TURKEY tr-national
Cancer a major concern for residents of northwestern Turkish town
ISTANBUL - Radikal | 1/31/2011 12:00:00 AM | SERKAN OCAK
High levels of industrial pollution have increased the illness and cancer rates in Kocaeli’s Dilovası district to some of the highest anywhere in the country,
High levels of industrial pollution have increased the illness and cancer rates in the northwestern province of Kocaeli’s Dilovası district to some of the highest anywhere in the country, according to residents.
“It is unbearable during the nights here … a very intense smoke comes out of the factories’ chimneys, especially in the early mornings,” said Rahmi Dursun, who lives in Dilovası and lost his brother to lung cancer two months ago. Everyone in the town has had a relative affected cancer, he added.
For decades, the town has been an industrial center as its geographical position is favorable for highway, sea and rail transportation.
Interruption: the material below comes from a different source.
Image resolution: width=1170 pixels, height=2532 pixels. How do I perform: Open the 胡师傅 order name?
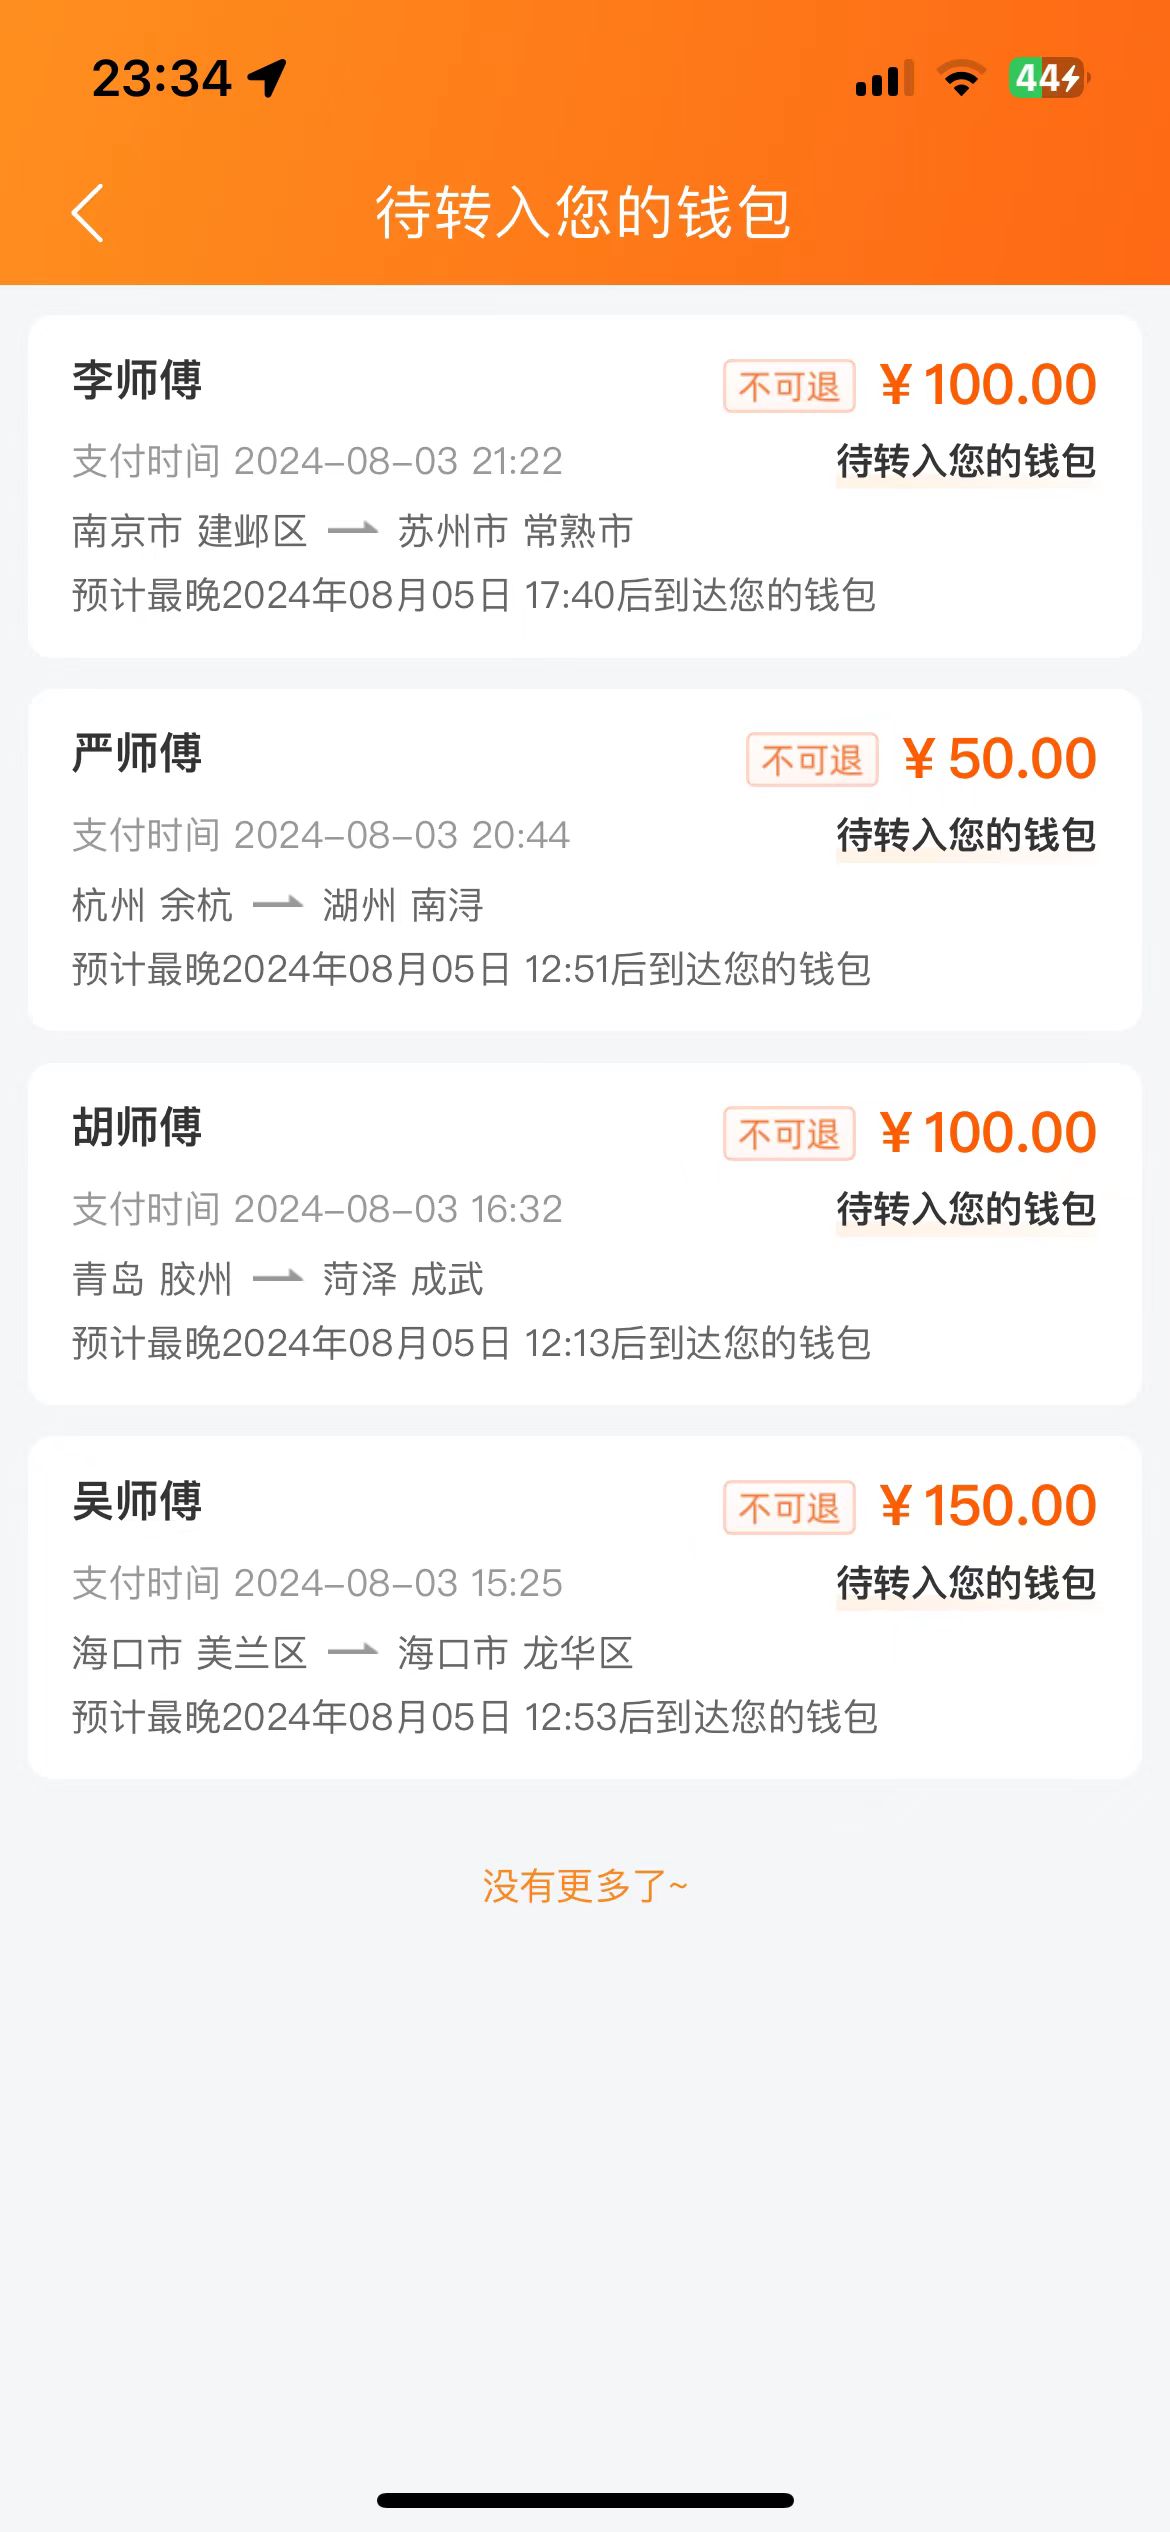137,1127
The town’s industrial development has been uncontrolled, leading to heavy pollution and spiraling rates of serious diseases and cancer, according to local residents.
An eye-opening report released Jan. 8 by Onur Hamzaoğlu, head of the Public Health Department at Kocaeli University, found high levels of metals in mothers’ breast milk and babies’ feces in Dilovası.
Although Hamzaoğlu reported the quantities of heavy metals present in mothers’ breast milk and babies’ feces were abnormally high, Eyüp Acar, a Kocaeli parliamentary deputy representing the ruling Justice and Development Party, or AKP, and Ercan Topaca, the Kocaeli governor, publicly denied the results of the report, saying the situation in the district was not abnormal.
But Yakup Tekeş, another Dilovası resident, said he became curious about problems after his father’s death.
“My father suffered from cirrhosis. … I asked doctors whether he fell ill because we are living in Dilovası,” he said, adding that although his father was not an alcoholic, doctors told him that his lungs and liver were full of “sand.”
“My son also suffers from asthma,” he said.
One in three deaths between 1995 and 2004 in the district was due to cancer, according to a study conducted by Kocaeli University’s medicine faculty’s health department, a record for cancer deaths in any Turkish region. A research committee at the Turkish Parliament was appointed to examine the situation in Dilovası in 2006, but despite its recommendations for keeping the number of industrial enterprises limited, the number has increased radically since then.
[HH] Civil society groups advocate solutions
In response to the health problems in the area, residents in the area are planning to block the nearby Anatolia Highway to draw attention to their plight.
Members of civil society organizations, however, suggest that people in Dilovası should adopt a more proactive response to the problems.
“It is impossible to deny that there are health concerns in Dilovası. However, we should also talk about solutions, rather than continuously [complain] about concerns,” said Ercan Teker, an executive board member of the Dilovası Ecology and Health Association.
Teker said it was also counterproductive for people to call the town ‘Kanserovası’ – a popular pun on the district’s name that combines the words for “cancer” and “Dilovası.”
“Those who can are leaving, thus making Dilovası smaller and smaller; that is in the interest of those who want to totally transform the town into an industrial area,” he said.
Teker said the association’s demands were clear: “Let no other industrial organizations be established in the region, the capacity is obviously being increased. Moreover, [we want] the existing industrial organizations to abide by international standards. Controls must be held more often and punishment must be a deterrent.”
He also said housing projects that prevented chaotic urbanization had to be designed and implemented in the region.
Industrialization started in the 1960s in Dilovası. There are now five organized industrial regions, one industrial site, 193 industrial organizations and more than 20,000 employees in the region. The population of the town, through which the E-5 and TEM highways also pass, is about 45,000.